6.5 Case Study III: MIMIC III & Acute HF

6.5.1 Introduction

The following section of R-codes are developed by the University of Michigan SOCR Data Analytics - MIMICIII team and posted on GitHub. The following are excerpts from the project:

Heart failure (HF) is a “multifactorial, systemic disease” in which a network of autoprotective mechanisms activated after cardiac injury cause significant problems with heart function (Tanai & Frantz, 2015). HF is one of the largest contributing factors to mortality in the United States, playing a role in 1 in 9 deaths and accounting for more than $30 billion in annual healthcare expenditures (CDC.gov, Mozaffarian et. al). In addition to the estimated 5.7 million Americans living with HF, an additional 915,000 are newly diagnosed each year (Mozaffarian et. al). Despite recent advancements in the treatment of underlying risk factors, long-term mortality remains high with less than half of those newly diagnosed patients surviving for five years (Mozaffarian et. al).

Risk stratification systems have become an important part of patient management, and have the potential to “improve clinical outcome and resource allocation” by “avoiding the overtreatment of low-risk subjects or the early, inappropriate discharge of high-risk patients” (Passantino et. al, 2015).
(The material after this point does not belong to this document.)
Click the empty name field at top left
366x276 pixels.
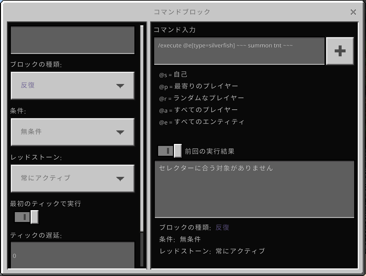point(72,40)
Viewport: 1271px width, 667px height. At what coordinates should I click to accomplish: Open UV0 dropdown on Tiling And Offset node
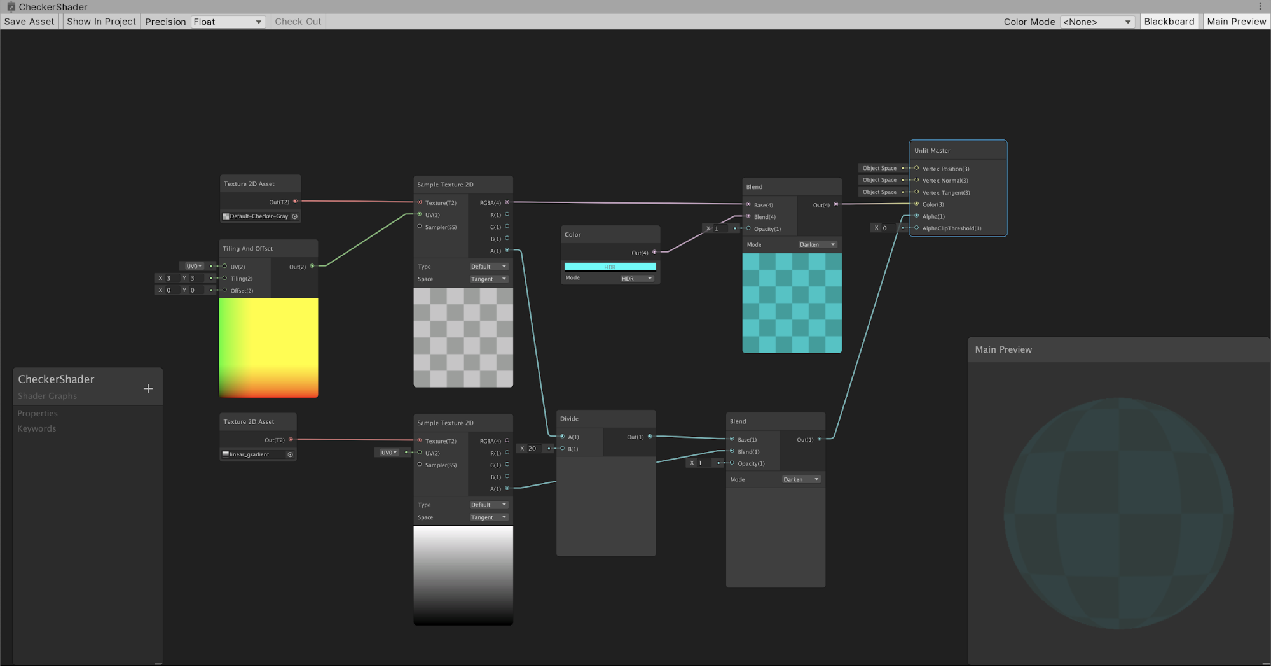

In their comprehensive 2015 publication, Andrea Passantino and colleagues review a collection of the “most relevant” risk stratification systems targeted at acute heart failure (AHF) including EFFECT, OPTIMIZE-HF, APACHE-HF, and ESCAPE, among others. Passantino and her team describe the wide array of data sources and techniques used by the original authors to validate these scoring systems, including “public registries, clinical trials, and retrospective data” (Passantino et. al, 2015). The heterogeneity of these data sources makes direct performance comparisons difficult.

In this document, we aim to extend the work contributed by Passantino and colleagues and provide a direct comparison of the performance of these AHF risk stratification metrics on a single, unified dataset. To this end, we leverage the Medical Information Mart for Intensive Care (MIMIC-III), a dataset developed by the Massachusetts Institute of Technology Lab for Computational Physiology (MIT-LCP) which contains de-identified health data for more than 40,000 intensive care unit (ICU) patients over the years 2001-2012 (Johnson et. al, 2012). It includes much of the same data commonly found in electronic health records (EHR), including demographic information, diagnosis codes, procedures, laboratory values, vital signs, free-text clinical notes, and admission, discharge, and mortality information. Moreover, it is large and comprehensive enough to serve as a proving ground for each of the individual risk stratification systems, allowing a level playing field from which to make direct comparisons of the efficacy and performance of each proposed metric.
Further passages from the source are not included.